Rn 5

Das Gericht darf die einmal erlassene, auch eine inhaltliche falsche Entscheidung außerhalb des Verfahrens nach §§ 319–321 nicht selbst abändern oder ergänzen (näher Lüke JuS 00, 1042, 1043). Dieses Verbot betrifft sowohl eine eigenmächtige Änderung der ursprünglichen Entscheidung als auch den Erlass einer Entscheidung, in der die Entscheidung aufgehoben oder abgeändert wird (BGHZ 44, 395, 297 zur Rechtsmittelzulassung) oder ohne Bezugnahme auf das ursprüngliche Urt ein neues Urt hinsichtlich desselben Streitgegenstands erlassen wird. Zu besonderen Prozesssituationen unten Rn 10 ff. Die Möglichkeit der Parteien, die Bindung des Gerichts durch Vereinbarung abzubedingen, wird gemeinhin verneint (Baumgärtel MDR 69, 173; ThoPu/Reichold Rz 5; St/J/Althammer Rz 9; Zö/Feskorn Rz 10, aA Schlosser Parteihandeln S 16 ff; vgl Wagner S 340f). Eine eigenmächtige Selbstkorrektur wider den Vertrauensschutz der Parteien wäre aber in einer Entscheidungskorrektur mit Zustimmung der Parteien gerade nicht zu sehen; daher lässt sich das Fehlen der Dispositionsbefugnis allenfalls mit einem übergeordneten, öffentlich-rechtlich geprägten Autoritätsanspruch der gerichtlichen Entscheidung begründen.

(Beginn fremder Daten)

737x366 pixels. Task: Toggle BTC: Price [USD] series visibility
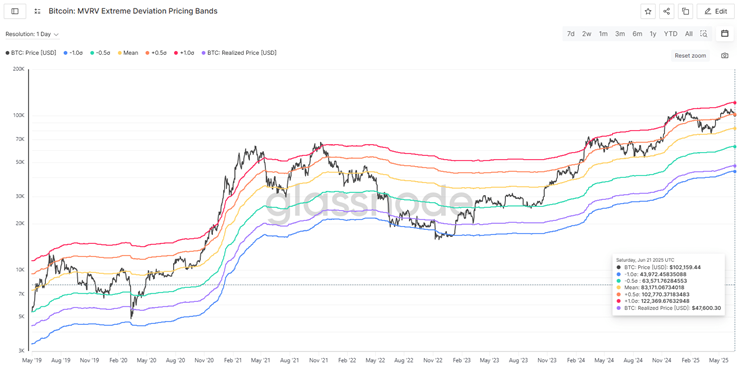click(31, 53)
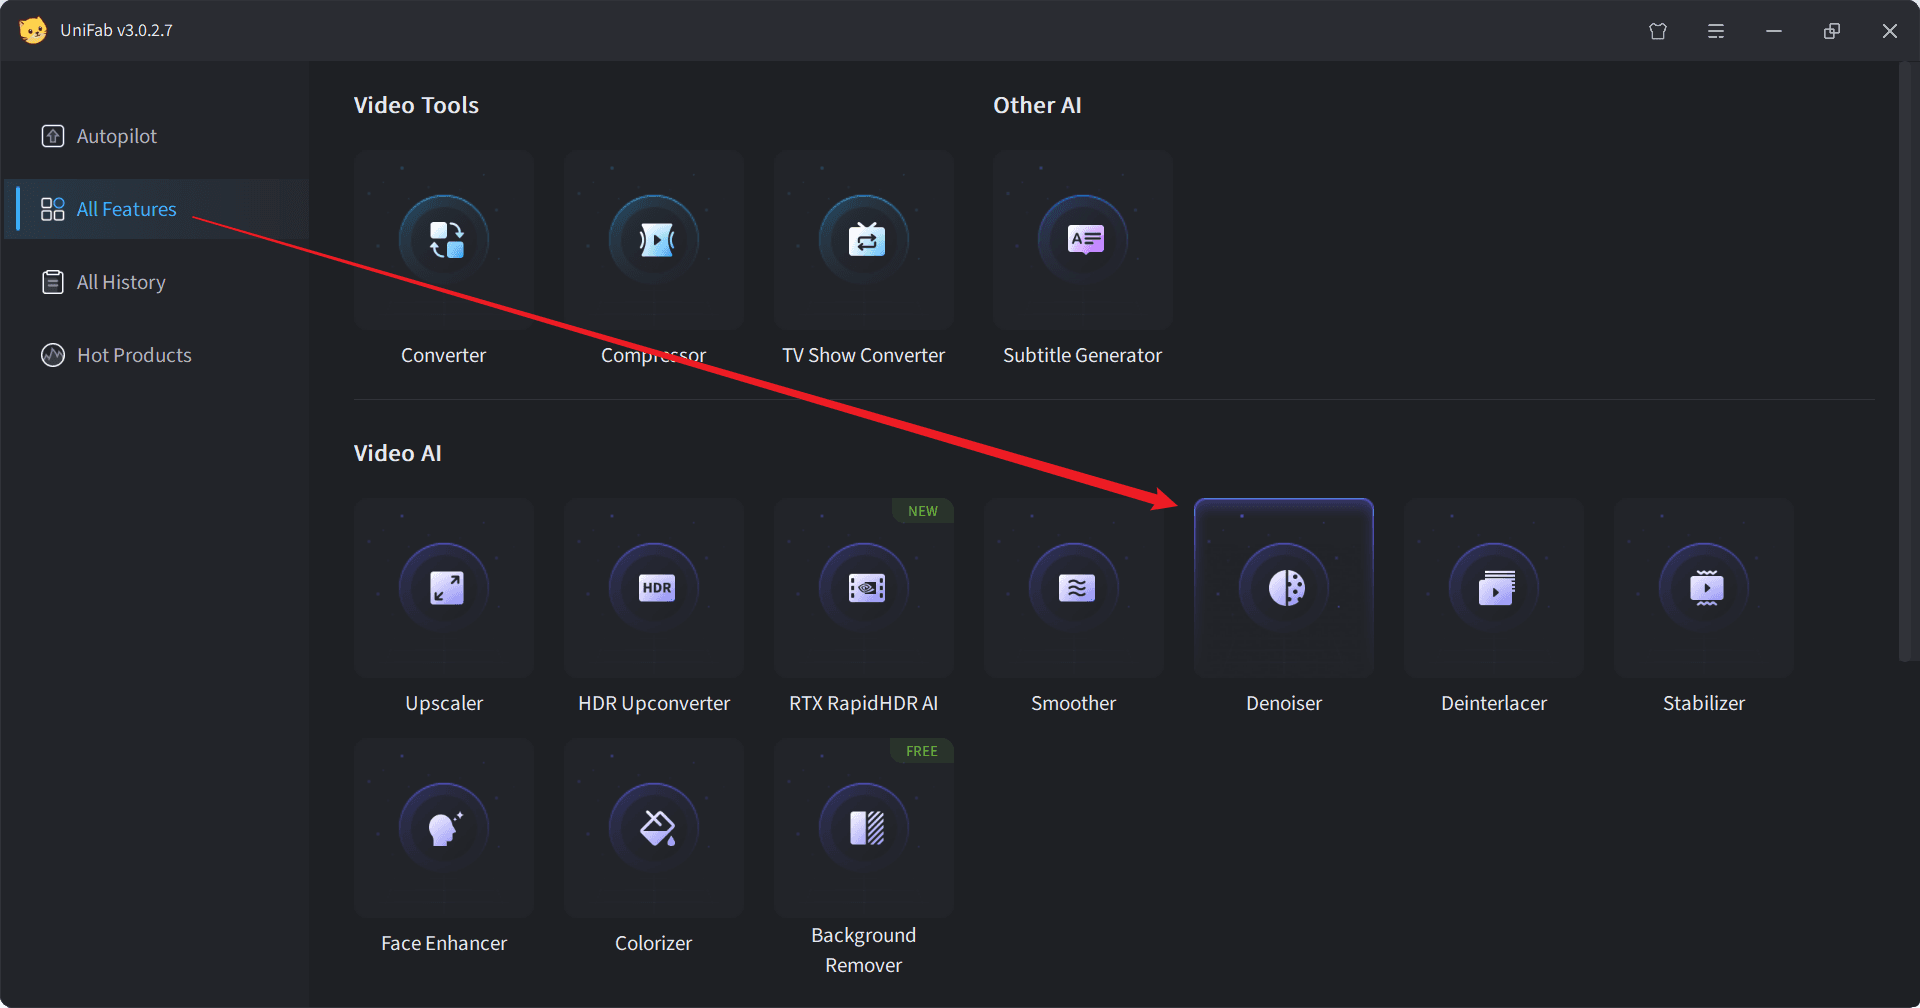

Die Bindung entfällt auch nicht dann, wenn das Gericht zwischenzeitlich neue Erkenntnisse gewonnen oder sich die höchstrichterliche Rspr geändert hat (s aber Rn 8). Ist der Urteilsausspruch unklar, sprachlich missraten oder nicht der Zwangsvollstreckung zugänglich, so ändert dies an der Bindung grds nichts (vgl auch St/J/Althammer Rz 10); außerhalb des auf offensichtliche Unrichtigkeiten beschränkten § 319 darf das Gericht keine Klarstellung vornehmen. Ob die Bindung auch dann besteht, wenn das Urt aufgrund der Widersprüchlichkeit und Unklarheit ausnahmsweise nicht der materiellen Rechtskraft fähig ist (§ 322), wird wohl nur für das Abweichungsverbot (Rn 6) zu verneinen sein. Die Parteien können im Streitfalle ggf Feststellungsklage betreffend die Auslegung des Urteils erheben (§ 256). Zulässig sein soll aber eine Urteilsergänzung, die nach der Unterbrechung durch den Tod einer Partei zwischen Urteilserlass und Rechtsmitteleinlegung die Rechtsnachfolge feststellt (RGZ 68, 247, 256).